South Carolina has denied the Inspiration Networks' request for a tax exemption on its campus in Indian Land – a move that over time could bring millions more in property taxes to economically distressed Lancaster County.
The state's decision follows Observer stories last month showing how the network became one of the world's fastest-growing religious broadcasters. With a budget that reached nearly $80 million last year, the network has raised much of its money by telling viewers that God brings financial favor to those who donate.
Those donations have helped network chief executive David Cerullo become the best-paid leader of any religious charity tracked by watchdog groups, with annual compensation exceeding $1.5 million.
In recent years, South Carolina offered the network incentives worth up to $26 million to land its City of Light campus – a deal which has been questioned by economic development experts.
The state Department of Revenue recently notified the broadcaster that it's not eligible for a property-tax break on its 92-acre campus.
This week, Inspiration protested the state's decision. A spokesman declined to comment Wednesday about why the network believes it's entitled to a tax exemption.
If the revenue department rejects Inspiration's arguments, the network can appeal to an administrative law court. It's unclear when a final decision will be reached, state officials say.
A department spokeswoman said she could not discuss the reasons for the denial, other than to say the broadcaster didn't fall under any of the allowed exemptions.

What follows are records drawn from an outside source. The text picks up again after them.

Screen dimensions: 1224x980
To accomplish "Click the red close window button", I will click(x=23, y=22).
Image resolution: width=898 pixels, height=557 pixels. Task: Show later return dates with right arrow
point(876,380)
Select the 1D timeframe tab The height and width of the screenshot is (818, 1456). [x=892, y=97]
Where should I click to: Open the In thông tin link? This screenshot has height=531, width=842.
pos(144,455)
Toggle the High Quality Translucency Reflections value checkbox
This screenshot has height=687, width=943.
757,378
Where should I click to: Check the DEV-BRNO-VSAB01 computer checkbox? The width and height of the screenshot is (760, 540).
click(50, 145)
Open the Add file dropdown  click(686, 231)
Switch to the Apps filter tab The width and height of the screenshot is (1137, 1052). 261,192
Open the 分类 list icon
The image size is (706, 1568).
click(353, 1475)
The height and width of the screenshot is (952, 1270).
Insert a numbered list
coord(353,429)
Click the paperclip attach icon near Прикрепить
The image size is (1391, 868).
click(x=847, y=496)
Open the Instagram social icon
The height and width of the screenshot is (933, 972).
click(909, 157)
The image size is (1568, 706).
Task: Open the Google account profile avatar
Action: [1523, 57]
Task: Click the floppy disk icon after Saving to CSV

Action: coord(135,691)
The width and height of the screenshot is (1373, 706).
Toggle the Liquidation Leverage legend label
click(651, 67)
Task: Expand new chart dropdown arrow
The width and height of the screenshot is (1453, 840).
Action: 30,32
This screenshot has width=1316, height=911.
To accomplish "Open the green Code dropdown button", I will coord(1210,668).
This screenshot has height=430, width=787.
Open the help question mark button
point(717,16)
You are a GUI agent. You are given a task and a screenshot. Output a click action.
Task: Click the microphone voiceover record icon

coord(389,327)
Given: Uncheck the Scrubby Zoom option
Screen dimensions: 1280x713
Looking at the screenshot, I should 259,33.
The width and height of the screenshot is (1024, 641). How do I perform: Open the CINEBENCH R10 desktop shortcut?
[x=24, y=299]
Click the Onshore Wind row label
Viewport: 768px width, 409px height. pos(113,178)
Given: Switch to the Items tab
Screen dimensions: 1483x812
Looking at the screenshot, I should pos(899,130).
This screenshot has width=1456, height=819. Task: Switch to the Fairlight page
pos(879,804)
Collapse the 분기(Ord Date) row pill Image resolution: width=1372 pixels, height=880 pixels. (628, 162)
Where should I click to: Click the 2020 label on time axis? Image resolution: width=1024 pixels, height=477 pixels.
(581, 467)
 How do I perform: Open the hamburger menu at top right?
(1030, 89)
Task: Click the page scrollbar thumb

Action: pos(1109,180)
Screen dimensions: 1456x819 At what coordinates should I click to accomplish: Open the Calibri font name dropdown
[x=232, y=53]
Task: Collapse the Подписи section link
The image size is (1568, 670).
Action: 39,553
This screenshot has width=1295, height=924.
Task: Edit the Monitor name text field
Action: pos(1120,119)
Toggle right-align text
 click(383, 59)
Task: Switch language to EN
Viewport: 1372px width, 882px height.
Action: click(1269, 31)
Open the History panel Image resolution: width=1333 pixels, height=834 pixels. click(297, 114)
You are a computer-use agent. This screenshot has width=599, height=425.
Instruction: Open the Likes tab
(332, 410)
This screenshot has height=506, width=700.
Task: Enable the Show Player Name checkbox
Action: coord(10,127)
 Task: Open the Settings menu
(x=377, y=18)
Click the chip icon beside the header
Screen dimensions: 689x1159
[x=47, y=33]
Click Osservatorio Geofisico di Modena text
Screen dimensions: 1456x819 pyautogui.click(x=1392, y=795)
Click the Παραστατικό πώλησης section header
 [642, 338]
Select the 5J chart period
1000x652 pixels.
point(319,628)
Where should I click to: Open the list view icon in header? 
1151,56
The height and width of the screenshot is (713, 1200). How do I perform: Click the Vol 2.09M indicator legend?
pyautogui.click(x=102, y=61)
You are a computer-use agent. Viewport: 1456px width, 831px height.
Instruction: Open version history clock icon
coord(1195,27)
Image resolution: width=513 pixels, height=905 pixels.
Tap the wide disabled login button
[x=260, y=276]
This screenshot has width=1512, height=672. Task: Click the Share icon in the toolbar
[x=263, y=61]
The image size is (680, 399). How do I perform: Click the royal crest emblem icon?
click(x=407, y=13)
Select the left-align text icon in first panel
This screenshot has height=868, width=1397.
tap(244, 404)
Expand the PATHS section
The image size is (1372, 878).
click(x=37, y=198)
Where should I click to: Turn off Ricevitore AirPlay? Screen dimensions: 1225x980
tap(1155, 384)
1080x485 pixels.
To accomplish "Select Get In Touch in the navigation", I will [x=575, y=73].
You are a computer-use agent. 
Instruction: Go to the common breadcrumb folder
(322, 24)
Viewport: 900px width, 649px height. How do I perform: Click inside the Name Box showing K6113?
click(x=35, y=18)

S.C. law lets religious and charitable organizations receive property tax exemptions “as long as the property is used exclusively for the organization's purpose and no profit is realized,” according to the department's Web site.
Registered as a non-profit, Inspiration is exempt from federal income taxes.
As of last June, the network had invested about $56.5 million in the Lancaster County property, according to grant paperwork filed with the state commerce department. The county has yet to put a tax value on the property, but if it's found to be worth $56 million, Inspiration would be required to pay about $830,000 in annual property taxes, said county assessor Norman Anderson.
“That's a lot of money to the county,” Anderson said. “That could be 20 or 30 teachers.”
With an unemployment rate of 19 percent, Lancaster County is hungry for jobs and tax revenue. About 14,000 textile jobs have disappeared from the county since the mid-1990s. Lancaster, the county seat, topped a recent Forbes magazine list of most economically vulnerable towns.
Last year, the county collected a total of $13.9 million in property tax revenue.
The City of Light campus, located five miles south of the Charlotte outerbelt, is in the fastest growing part of Lancaster County, near large housing and commercial developments.
Today, the campus is home to two recently completed buildings – a 118,000-square-foot headquarters and a building that houses a bookstore and prayer center.
Inspiration officials had also promised for-profit components – including condos and a media production facility – which state and local officials had hoped would boost tax coffers. But the network has yet to begin work on those pieces.
On Monday, county council members met with network representatives in closed session to discuss their development plans. “We were assured ... that everything they said they would do they were going to do,” said Rudy Carter, vice chair of the council.
Network officials have said they faced delays beyond their control but intend to honor their development promises.
Economic development experts interviewed by the Observer said S.C. officials made costly mistakes when they agreed to provide incentives to lure the network from its home in Charlotte. The organization moved its headquarters just 14 miles – a change that experts say is unlikely to boost the local economy.
In addition to its City of Light campus, the network this year purchased an adjacent 88-acre tract of undeveloped land, according to Anderson, the tax assessor. The network's request for tax exemption covers only the 92-acre campus.